RENTAL FAMILY is a delightful, heartwarming and laugh-out-loud funny film that flirts with a social critique of contemporary Japanese society but is ultimately uninterested in anything gritty. Its message is rather trite: kindness and empathy matter and the families we make are sometimes more fulfilling than those we are born with. But if the message is simple and obvious, it still hits home, especially in such dark and divisive times.

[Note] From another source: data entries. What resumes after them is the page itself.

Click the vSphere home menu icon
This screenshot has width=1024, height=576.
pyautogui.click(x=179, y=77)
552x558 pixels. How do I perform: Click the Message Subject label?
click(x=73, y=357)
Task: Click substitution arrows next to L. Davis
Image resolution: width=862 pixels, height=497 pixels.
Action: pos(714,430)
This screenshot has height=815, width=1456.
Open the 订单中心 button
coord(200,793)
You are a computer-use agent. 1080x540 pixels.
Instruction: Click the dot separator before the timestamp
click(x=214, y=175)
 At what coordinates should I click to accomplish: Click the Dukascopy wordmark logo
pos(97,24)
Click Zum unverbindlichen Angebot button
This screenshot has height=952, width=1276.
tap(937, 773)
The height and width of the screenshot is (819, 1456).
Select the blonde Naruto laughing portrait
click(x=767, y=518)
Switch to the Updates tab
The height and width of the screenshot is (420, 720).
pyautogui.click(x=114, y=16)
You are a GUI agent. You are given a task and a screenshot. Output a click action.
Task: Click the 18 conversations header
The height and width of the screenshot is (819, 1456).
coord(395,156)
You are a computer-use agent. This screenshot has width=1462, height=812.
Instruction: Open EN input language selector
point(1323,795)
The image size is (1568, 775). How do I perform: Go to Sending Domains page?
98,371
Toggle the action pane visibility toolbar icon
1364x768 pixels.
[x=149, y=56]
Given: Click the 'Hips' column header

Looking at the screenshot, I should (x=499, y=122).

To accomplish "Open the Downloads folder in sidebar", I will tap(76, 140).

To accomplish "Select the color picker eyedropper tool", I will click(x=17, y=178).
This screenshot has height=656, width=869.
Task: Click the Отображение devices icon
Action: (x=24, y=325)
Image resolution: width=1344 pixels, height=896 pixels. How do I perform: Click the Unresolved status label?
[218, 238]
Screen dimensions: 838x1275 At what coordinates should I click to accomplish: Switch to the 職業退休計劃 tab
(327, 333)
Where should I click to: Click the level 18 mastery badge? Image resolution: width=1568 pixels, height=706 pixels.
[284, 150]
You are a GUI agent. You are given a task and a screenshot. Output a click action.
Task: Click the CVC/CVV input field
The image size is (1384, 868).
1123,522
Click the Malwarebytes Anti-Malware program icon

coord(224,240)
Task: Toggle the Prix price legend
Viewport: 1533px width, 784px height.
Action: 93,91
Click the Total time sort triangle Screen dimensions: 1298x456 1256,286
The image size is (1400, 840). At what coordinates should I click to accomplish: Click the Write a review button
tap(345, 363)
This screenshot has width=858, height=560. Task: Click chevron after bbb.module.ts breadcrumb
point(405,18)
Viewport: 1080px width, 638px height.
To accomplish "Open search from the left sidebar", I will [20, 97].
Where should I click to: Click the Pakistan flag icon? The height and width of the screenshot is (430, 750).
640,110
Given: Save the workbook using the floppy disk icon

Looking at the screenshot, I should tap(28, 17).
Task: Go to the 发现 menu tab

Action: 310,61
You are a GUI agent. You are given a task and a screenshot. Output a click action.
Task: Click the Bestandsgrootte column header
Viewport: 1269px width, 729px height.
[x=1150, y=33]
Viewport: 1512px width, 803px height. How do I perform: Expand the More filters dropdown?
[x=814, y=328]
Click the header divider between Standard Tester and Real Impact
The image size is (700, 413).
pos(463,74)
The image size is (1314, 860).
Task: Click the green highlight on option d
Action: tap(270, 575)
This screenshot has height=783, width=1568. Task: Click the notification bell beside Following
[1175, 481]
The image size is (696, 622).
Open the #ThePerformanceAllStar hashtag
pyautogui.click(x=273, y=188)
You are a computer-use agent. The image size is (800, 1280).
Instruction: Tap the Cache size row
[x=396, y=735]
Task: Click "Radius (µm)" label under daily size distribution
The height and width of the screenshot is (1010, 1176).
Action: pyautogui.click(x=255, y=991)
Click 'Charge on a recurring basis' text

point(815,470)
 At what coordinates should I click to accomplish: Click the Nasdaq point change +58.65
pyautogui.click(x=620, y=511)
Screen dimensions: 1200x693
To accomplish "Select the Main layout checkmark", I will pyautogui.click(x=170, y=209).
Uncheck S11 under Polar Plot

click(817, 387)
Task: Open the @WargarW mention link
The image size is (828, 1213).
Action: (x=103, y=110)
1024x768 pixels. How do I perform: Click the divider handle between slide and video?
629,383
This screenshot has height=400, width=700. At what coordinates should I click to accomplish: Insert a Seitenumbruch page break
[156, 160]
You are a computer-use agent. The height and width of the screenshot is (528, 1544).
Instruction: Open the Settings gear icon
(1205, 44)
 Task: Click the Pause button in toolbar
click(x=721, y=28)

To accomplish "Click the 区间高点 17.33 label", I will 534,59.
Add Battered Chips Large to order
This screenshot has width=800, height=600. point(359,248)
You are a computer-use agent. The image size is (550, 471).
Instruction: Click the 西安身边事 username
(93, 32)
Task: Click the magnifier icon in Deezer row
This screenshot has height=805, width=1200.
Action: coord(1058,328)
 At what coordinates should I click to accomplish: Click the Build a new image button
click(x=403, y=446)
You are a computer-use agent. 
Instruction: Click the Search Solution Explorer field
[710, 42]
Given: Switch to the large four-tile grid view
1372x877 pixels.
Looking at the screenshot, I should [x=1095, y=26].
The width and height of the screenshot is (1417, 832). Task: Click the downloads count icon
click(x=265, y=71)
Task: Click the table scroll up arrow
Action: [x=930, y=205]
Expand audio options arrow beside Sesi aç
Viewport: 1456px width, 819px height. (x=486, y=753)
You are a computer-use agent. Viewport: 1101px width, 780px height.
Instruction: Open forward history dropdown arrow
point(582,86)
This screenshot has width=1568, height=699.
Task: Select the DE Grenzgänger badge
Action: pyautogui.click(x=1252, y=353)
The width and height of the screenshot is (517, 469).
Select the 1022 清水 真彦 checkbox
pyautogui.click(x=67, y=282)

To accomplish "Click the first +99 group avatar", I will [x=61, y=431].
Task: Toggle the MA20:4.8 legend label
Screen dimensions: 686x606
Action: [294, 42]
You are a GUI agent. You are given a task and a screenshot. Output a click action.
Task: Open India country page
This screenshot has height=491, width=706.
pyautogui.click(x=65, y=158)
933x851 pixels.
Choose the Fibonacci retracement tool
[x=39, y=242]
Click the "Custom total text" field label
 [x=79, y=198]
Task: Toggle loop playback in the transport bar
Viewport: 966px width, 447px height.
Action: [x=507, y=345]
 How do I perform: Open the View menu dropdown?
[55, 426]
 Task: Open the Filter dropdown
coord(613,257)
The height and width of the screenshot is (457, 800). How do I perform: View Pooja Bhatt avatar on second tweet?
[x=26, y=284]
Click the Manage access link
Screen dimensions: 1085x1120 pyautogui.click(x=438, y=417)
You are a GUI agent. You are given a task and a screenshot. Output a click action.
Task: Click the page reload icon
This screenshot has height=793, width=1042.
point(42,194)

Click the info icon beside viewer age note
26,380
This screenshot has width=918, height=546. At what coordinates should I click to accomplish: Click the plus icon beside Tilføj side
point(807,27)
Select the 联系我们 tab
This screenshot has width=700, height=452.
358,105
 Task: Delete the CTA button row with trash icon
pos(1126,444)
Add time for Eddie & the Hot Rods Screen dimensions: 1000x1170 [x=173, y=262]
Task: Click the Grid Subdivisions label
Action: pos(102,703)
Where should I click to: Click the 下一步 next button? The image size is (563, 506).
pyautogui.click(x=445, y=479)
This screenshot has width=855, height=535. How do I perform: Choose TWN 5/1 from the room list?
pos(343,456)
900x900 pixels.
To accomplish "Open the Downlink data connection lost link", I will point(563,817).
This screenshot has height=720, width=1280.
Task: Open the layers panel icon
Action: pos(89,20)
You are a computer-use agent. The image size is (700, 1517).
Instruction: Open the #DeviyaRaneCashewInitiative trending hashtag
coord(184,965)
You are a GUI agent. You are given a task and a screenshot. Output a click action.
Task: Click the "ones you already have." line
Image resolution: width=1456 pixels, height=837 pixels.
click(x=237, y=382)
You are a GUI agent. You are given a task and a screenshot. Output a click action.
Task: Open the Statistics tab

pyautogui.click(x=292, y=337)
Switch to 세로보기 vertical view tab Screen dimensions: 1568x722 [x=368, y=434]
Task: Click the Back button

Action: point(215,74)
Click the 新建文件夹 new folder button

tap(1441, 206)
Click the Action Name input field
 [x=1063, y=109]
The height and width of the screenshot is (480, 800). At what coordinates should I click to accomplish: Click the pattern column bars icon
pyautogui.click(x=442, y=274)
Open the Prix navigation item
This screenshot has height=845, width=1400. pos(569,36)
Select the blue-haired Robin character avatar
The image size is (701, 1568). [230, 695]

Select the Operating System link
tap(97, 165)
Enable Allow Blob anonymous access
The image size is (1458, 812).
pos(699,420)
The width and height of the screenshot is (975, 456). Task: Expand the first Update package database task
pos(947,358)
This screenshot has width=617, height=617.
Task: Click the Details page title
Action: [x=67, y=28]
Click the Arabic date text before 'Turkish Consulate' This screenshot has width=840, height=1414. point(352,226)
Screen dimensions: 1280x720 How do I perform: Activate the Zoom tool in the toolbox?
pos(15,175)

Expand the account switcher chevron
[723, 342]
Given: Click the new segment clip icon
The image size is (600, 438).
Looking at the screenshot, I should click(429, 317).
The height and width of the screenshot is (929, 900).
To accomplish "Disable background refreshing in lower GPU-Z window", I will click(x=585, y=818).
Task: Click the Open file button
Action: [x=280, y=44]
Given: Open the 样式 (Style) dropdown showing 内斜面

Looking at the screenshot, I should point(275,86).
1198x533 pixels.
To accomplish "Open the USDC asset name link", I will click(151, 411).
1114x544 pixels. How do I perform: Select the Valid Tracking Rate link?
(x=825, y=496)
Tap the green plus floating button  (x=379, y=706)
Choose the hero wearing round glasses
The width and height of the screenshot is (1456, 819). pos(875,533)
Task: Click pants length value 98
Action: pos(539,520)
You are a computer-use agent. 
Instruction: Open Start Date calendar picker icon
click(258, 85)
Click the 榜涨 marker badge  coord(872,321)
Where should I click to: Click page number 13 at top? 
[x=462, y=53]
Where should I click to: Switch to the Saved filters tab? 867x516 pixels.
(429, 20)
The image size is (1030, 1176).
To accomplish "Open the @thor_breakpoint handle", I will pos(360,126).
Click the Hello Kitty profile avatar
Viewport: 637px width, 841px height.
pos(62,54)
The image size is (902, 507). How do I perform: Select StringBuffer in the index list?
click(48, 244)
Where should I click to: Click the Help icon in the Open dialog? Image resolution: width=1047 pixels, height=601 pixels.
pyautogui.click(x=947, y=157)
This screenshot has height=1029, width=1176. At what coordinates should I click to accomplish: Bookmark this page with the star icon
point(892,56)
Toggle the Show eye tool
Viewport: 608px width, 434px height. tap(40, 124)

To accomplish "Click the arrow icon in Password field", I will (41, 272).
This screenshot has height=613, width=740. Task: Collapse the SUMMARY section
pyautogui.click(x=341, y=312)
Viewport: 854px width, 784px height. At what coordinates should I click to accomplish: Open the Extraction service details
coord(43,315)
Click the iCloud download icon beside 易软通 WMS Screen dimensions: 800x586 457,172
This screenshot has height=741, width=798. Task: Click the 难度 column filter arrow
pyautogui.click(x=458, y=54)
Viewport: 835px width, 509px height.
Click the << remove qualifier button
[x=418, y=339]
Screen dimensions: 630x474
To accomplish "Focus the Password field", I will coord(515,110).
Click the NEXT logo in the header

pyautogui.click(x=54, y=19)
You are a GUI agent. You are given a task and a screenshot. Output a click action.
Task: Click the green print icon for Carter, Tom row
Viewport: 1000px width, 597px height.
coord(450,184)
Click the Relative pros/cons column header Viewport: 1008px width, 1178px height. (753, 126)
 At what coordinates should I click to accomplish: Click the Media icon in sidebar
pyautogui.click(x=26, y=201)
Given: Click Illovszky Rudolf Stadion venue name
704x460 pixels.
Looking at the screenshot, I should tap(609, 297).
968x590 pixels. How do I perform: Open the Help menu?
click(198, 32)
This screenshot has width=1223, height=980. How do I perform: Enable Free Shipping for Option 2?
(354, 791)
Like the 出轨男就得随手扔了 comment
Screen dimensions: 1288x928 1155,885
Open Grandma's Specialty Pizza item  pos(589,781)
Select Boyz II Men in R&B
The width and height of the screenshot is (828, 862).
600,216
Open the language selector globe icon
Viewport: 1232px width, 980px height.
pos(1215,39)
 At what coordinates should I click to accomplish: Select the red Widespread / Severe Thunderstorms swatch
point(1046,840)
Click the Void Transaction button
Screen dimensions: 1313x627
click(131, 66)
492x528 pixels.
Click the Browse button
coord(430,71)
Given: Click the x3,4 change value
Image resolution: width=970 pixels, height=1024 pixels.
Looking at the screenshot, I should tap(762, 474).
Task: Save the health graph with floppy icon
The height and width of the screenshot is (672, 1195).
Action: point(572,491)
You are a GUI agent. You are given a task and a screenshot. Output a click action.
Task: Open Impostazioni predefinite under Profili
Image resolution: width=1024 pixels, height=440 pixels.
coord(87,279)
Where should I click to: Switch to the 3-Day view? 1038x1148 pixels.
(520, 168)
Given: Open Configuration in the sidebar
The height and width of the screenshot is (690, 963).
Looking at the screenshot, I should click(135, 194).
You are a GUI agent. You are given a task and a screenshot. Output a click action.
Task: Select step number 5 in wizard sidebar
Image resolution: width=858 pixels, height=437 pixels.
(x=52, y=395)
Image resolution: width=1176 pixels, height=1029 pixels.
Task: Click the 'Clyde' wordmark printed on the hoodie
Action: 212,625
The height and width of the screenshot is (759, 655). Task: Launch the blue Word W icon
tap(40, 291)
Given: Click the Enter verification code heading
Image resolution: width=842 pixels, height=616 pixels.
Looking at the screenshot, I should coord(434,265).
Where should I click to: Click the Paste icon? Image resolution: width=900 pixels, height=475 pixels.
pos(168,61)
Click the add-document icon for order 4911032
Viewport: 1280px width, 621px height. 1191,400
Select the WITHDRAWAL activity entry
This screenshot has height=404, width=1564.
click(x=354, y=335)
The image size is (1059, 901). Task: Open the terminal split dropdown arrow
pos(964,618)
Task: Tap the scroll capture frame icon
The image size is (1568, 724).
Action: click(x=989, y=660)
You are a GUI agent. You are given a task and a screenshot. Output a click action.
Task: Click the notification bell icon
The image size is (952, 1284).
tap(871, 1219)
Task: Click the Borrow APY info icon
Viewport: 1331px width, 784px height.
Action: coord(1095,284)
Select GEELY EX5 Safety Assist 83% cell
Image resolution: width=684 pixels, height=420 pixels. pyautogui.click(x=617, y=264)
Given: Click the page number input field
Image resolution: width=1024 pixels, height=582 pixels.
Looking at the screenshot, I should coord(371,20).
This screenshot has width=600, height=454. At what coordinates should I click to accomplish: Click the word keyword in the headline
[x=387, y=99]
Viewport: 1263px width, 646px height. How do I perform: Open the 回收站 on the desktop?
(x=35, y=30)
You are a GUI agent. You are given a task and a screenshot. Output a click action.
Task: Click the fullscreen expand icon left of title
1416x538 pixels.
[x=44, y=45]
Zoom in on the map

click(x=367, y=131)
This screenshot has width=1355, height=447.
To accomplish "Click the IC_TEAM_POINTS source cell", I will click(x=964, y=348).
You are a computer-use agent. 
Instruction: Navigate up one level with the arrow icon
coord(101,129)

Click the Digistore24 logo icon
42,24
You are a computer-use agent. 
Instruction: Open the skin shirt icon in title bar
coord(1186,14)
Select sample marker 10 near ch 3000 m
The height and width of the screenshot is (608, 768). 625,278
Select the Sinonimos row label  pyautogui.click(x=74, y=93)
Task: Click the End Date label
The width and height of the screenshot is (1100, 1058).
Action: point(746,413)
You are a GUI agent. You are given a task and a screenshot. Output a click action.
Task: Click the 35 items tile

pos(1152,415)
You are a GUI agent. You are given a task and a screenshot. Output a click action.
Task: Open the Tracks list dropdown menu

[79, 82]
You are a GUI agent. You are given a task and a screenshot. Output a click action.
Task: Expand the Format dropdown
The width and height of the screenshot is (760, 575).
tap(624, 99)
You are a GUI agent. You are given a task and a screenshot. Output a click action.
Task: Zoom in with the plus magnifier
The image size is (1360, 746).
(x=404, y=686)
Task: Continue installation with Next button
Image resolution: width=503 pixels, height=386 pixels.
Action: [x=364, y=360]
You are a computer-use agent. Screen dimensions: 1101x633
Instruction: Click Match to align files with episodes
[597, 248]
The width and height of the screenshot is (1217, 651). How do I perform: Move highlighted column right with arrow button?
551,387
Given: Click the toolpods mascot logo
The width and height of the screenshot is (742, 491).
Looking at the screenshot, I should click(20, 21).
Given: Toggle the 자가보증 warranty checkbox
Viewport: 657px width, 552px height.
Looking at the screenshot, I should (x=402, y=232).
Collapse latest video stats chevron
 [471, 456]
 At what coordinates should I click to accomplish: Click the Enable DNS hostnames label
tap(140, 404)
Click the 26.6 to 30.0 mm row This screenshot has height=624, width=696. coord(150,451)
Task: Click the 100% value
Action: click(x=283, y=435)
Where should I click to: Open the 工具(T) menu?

Brendan Fraser, last seen at the London Film Festival in a devastating performance in THE WHALE, now plays Phillip, an American out-of-work actor in Tokyo. Finally he finds a steadily paying gig being rented out to customers as a husband or father or friend. These rental families are apparently big business in Japan, affording lonely people solace, but also papering over social bigotry. A lesbian pretends to marry Phillip so she can leave Japan with her actual lover. A single-mother hires Phillip to be father to her child for an admissions interview at a snooty school. Neither would be necessary in a more liberal society but the movie is only glancingly interested in this. The film also draws a parallel between the actors providing emotional release and Phillip using a sex worker for physical release, and even goes so far as to humanise her. But it’s interesting that she’s the only character with whom Phillip has no resolution. Perhaps that would have been a little too much reality.
As Phillip, Brendan plays to his public persona as a kind, sweet, charming, schlubby middle-aged man. In fact pretty much every character in this film is kind, sweet and charming. The exception might be legendary Japanese actor Akira Emoto who plays an old and retired actor suffering from dementia. That guy has a rogueish swagger all of his own and earns both the biggest belly laugh and creates the most emotional scene of the movie.
Writer-director Hikari (Beef) and her co-writer Stephen Blahut do a serviceable job with plot and direction although most viewers will guess the plot twists. The whole point of this film is NOT to shock and awe but to delight, and in that end it succeeds. It’s just a shame it hadn’t dared to be a little spikier.
RENTAL FAMILY is rated PG-13 and has a running time of 103 minutes. It played Toronto and London. It opens the US on November 21st and in the UK on January 9th.